BACKGROUND/AIMS: Changes in subsite distribution of colorectal cancer have been shown in recent years. The carcinoma tend to shift to more proximal colon and this proximal shift is influenced by age and sex. This study was designed to delineate the relationship of age to subsite incidence of colorectal cancer and to define the role of gender in this difference. METHOD: We have analyzed the data by patients with colorectal cancer from 1985 to 1995 for elucidate the relationships between age, sex and prinmry location of colorectal cancer. 749 patients(male 454, female 295) were diagnosed of colorectal cancer performed by colonoscopy and/or sigmoidoeopy were divided into three groups by their location of cancer (Right colon: appendix, ascending colon, hepatic flexure, T-colon proximal 2/3 Left colon: T-colon distal 1/3, splenic flexure, descending colon, sigmoid colon Rectum: rectum).
RESULTS
1) The mean age of all patients was 53.84 +/- 13.11(yr). Mean ages of Right colon, Left colon, and Rectal cancer group were 55.54 +/- 14.12, 55.32 +/- 12.51, 52.22 +/- 13.09(yr), respectively.

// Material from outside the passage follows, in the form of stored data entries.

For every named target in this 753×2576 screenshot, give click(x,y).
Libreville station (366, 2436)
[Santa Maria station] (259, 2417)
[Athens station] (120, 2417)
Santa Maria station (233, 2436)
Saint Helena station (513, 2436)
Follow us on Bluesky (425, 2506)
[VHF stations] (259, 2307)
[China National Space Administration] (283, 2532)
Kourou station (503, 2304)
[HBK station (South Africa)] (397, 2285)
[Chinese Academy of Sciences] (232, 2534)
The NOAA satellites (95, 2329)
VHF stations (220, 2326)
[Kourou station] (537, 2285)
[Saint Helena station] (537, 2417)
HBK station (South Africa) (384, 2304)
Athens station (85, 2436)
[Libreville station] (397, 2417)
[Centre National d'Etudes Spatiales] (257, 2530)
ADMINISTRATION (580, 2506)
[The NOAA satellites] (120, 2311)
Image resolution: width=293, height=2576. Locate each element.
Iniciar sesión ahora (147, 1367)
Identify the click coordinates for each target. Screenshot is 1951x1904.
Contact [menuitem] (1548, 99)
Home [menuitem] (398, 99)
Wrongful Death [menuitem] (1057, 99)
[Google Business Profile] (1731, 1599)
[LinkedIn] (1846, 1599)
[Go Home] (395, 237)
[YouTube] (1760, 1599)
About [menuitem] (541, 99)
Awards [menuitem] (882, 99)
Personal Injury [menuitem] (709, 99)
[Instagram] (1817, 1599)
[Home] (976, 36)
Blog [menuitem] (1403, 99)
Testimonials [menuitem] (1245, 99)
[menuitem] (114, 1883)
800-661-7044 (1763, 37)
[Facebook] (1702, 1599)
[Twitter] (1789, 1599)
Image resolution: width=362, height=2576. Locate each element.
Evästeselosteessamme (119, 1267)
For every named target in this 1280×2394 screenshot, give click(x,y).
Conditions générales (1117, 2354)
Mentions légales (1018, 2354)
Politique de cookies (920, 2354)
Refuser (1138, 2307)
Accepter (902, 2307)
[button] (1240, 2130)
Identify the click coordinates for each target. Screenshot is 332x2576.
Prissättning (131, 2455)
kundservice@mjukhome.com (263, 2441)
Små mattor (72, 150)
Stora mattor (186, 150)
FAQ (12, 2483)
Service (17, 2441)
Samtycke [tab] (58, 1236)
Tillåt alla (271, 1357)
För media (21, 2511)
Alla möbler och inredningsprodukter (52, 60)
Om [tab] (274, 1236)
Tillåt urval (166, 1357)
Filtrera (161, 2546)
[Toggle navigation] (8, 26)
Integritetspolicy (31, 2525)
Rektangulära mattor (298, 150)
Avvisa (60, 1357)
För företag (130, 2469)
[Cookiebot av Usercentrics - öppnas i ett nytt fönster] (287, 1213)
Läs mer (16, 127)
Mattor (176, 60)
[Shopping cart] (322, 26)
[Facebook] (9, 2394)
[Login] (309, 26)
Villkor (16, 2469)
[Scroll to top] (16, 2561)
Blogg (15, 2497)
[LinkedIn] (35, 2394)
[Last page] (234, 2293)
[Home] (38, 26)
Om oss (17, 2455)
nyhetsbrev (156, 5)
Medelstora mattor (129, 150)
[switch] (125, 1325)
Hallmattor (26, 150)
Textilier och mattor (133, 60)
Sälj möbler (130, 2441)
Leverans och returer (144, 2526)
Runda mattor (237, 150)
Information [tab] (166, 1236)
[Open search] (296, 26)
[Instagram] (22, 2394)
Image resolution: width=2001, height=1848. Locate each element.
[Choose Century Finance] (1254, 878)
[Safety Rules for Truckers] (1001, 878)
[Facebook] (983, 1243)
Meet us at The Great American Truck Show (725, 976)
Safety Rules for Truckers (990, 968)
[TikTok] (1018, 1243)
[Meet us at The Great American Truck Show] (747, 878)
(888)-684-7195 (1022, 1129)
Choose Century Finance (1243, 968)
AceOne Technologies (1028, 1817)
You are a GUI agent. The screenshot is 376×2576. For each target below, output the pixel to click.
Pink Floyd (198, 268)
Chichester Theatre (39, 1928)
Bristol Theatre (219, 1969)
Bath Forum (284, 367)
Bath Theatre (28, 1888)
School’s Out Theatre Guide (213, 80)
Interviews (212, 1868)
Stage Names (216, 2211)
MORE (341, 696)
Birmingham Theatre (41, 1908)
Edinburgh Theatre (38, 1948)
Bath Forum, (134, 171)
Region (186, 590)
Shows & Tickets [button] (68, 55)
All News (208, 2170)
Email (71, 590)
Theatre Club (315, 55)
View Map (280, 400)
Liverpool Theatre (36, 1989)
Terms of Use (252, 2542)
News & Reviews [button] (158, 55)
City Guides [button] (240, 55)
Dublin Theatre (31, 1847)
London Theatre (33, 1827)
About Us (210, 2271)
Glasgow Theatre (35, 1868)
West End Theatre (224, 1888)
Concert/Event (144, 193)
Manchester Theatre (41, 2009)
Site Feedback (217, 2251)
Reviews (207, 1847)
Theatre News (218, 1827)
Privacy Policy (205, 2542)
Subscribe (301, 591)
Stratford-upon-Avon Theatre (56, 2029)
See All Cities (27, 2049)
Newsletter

The mean age of Right colon and Left colon cancer group is significantly older than that of Rectal cancer group (p=0.0040, p=0.0042). 2) Infemale age group over 56, mean age of Right colon cancer group is shown to be 3.35 and 4.82 years older than Left colon cancer group and Rectal cancer group, respectively (p=0.0062, p=0.0053) and Colon cancer tend to develop on more right side according to increase in age. 3) Above correlation was not observed below 55 of both sexes and male age group over 56. 4) No significant differences in histological differentiation and tumor stage were observed among the three groups. 5) The study was conducted to evaluate the difference in the location of colorectal cancer between two following groups; The first group diagnosed from 1985 to 1990 and the second group from 1991 to 1995, yet significant statistical difference was not observed.
CONCLUSION
Age increase seems to show correlation with right shifting of colon cancer, and this correlation was most significant in old women age group. This finding suggests unknown factor strongly linked to age and sex might play important role in carcinogenesis of colorectal cancer.